Te Mata Estate’s 2020 vintage is a “Perfect Vision” – the greatest wines in Te Mata’s 125-year history. Three factors combined to create this year’s remarkable collection; a dynamic new generation within Te Mata, the blossoming realisation of a decade long technical upgrade that began in our vineyards and has progressed right through our grape growing and winemaking processes, and, of course, the magnificence of the 2020 growing season. Te Mata enjoys a wonderful heritage, with fine wine lover’s knowing well the legendary wines and people of our past. Now, a new Golden Age has arrived – created by a younger team with fresh ideas, working re-invigorated vines from historic sites, and building on the glories of the past to attain new heights from a terrific run of vintages – unparalleled in the estate’s history.
– Nick Buck, CEO
Average rainfall in Winter 2019 ensured good soil moisture going into the season.
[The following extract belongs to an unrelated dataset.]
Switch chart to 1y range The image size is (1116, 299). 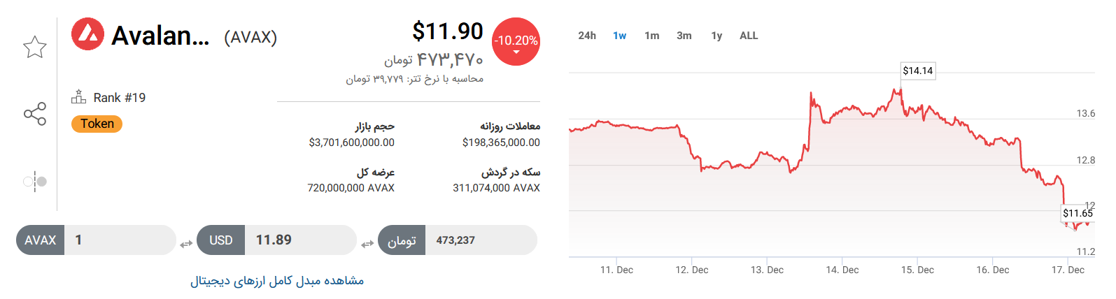716,36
September was mild, with only a few days above 20 degrees. There were no frosts and rainfall was average at around 60mm. October was warm with most days reaching 20 to 25 degrees. We did have an isolated hail event at Te Mata’s Isosceles vineyard, causing a reduction to the chardonnay crop. With no frosts and rainfall of 130mm, this ensured good soil moisture early in the season. November was very warm with most days between 25 and 30 degrees and five days around 30 degrees. Warmish nights contributed to an impressive monthly heat summation with 60-degree days above the average. Rainfall at less than half the average began a trend that was to last the whole season.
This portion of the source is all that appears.